Am rewriting Just Like Tennessee and I have until 8/15 (4 days) to finish it in order to meet a deadline. As I mentioned before, it’s not that I’ve left out anything, rather that the play is rather condensed. If it were a scarf I’d knitted, it would be knitted too tight. So, I decided the best way to approach this problem it to take it apart scene by scene. See if I can’t loosen it up a bit. This affords me the opportunity to inject a bit more humor, to inject humor into the play a bit earlier, and to look for more places where Tennessee might want to visit the scene.
I wrote out these questions to ask myself of each scene:
What does each character want?
What is the intention of the scene?
What is the arc?
How does the scene forward the play as a whole?
What if anything is missing from this scene? (Would Tennessee add to this scene?

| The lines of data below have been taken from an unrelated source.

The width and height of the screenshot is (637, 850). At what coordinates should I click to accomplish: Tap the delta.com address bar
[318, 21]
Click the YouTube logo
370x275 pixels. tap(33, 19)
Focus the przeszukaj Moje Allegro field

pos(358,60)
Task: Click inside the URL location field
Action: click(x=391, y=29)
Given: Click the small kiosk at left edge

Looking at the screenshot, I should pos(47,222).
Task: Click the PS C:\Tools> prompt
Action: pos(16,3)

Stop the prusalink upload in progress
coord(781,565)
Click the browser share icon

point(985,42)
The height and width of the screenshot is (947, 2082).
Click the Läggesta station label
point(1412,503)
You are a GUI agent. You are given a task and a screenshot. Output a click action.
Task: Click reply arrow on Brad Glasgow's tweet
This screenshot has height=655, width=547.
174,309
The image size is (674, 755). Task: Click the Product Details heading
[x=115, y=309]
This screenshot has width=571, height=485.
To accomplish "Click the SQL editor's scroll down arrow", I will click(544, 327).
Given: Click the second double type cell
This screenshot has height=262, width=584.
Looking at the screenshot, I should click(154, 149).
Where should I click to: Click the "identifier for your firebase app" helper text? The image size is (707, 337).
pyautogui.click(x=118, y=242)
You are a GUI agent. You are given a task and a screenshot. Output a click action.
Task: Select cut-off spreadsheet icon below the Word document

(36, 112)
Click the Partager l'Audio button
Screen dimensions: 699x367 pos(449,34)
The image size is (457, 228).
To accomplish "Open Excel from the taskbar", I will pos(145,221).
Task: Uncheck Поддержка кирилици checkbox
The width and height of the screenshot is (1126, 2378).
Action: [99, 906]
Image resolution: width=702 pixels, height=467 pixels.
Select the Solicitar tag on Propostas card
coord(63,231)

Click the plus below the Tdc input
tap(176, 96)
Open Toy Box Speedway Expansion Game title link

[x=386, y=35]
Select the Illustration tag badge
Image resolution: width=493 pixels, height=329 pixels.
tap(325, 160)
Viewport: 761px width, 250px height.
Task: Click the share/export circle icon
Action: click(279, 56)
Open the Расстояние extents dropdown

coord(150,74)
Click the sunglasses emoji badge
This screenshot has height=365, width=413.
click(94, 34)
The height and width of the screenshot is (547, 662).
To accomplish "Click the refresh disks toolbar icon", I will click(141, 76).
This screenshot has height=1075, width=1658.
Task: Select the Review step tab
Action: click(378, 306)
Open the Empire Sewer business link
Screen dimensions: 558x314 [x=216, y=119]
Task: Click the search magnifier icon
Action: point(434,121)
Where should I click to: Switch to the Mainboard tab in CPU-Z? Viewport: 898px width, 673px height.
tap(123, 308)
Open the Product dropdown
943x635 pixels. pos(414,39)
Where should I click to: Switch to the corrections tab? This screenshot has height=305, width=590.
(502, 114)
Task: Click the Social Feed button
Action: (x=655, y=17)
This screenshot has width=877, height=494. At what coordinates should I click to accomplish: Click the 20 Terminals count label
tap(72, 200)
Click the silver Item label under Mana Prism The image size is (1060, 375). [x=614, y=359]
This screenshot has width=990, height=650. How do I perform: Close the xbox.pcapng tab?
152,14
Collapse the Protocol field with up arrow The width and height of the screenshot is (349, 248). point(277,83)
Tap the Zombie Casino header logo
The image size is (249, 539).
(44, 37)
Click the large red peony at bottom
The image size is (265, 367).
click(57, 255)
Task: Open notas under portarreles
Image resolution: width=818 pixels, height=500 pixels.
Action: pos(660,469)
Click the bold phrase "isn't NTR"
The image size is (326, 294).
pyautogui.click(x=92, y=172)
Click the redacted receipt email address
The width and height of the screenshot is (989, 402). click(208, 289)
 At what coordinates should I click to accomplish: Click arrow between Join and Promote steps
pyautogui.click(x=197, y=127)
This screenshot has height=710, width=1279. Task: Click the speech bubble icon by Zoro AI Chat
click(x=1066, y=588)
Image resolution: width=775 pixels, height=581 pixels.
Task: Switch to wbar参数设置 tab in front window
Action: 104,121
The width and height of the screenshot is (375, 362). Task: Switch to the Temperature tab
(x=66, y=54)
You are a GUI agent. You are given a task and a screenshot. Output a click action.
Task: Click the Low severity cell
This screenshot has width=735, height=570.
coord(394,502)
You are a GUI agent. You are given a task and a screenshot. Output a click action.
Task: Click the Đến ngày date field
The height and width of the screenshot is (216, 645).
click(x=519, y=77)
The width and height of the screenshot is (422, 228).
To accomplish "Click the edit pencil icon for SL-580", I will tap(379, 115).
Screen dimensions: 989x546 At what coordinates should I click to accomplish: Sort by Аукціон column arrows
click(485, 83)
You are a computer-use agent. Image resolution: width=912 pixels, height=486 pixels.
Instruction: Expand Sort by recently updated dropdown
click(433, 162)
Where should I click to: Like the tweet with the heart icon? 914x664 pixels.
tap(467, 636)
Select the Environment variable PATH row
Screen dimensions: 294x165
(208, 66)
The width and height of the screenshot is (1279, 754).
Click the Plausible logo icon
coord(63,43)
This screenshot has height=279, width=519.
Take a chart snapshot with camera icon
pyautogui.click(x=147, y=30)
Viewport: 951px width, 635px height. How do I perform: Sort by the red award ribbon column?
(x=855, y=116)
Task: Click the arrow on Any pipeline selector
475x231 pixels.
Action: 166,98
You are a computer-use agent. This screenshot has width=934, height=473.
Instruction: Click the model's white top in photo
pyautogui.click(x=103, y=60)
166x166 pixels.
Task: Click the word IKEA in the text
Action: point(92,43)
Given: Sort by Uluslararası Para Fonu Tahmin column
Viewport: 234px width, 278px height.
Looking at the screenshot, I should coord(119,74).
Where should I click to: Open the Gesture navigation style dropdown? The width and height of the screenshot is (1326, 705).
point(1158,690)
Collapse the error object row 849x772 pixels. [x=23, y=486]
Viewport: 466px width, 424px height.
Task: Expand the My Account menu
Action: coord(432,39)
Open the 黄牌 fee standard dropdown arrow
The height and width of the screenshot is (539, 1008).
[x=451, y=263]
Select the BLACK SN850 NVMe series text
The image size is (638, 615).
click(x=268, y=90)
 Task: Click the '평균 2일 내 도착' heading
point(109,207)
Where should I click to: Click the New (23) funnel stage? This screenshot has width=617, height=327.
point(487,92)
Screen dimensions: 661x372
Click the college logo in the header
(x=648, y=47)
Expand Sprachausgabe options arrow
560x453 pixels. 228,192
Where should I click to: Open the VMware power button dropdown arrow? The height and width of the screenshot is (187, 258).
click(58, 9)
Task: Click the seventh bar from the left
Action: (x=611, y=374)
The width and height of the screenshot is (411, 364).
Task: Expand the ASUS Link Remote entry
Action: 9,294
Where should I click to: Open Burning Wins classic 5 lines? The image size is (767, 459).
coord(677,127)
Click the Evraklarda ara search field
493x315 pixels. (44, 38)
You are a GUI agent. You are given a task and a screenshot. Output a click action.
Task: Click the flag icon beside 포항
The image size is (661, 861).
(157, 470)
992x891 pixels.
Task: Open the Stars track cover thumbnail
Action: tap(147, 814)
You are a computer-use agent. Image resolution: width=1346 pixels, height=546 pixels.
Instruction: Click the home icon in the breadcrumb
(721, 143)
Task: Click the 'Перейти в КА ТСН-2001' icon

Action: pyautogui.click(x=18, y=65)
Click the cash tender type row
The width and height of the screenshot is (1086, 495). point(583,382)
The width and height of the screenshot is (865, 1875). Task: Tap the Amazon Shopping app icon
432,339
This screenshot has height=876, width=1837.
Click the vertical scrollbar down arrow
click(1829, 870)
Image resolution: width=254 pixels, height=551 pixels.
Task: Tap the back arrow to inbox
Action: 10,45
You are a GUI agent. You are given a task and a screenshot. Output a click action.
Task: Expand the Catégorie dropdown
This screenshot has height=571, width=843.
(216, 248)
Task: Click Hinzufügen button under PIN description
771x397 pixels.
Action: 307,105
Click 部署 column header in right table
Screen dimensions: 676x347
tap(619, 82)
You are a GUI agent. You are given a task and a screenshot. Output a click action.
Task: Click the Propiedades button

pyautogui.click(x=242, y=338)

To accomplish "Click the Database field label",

What? How?)
Then I began the process. I’ve made it through the first three scenes so far. I’m happy to report that the play is already funnier, and it’s a bit richer because we know a tad (and only a tad) bit more about Enero. I have seventeen scenes to go. I’ll hit it again in the morning.
Are there others out there like me? I can’t be the only writer who writes short. I hear constantly about people who have to cut. Aren’t there any other tight knitters like me? Please! Speak up, share my pain. And tell me how you avoid it, if you’ve learned how over the years.
I’ll send you a free short story. Ha. No, really, I will. If you want it.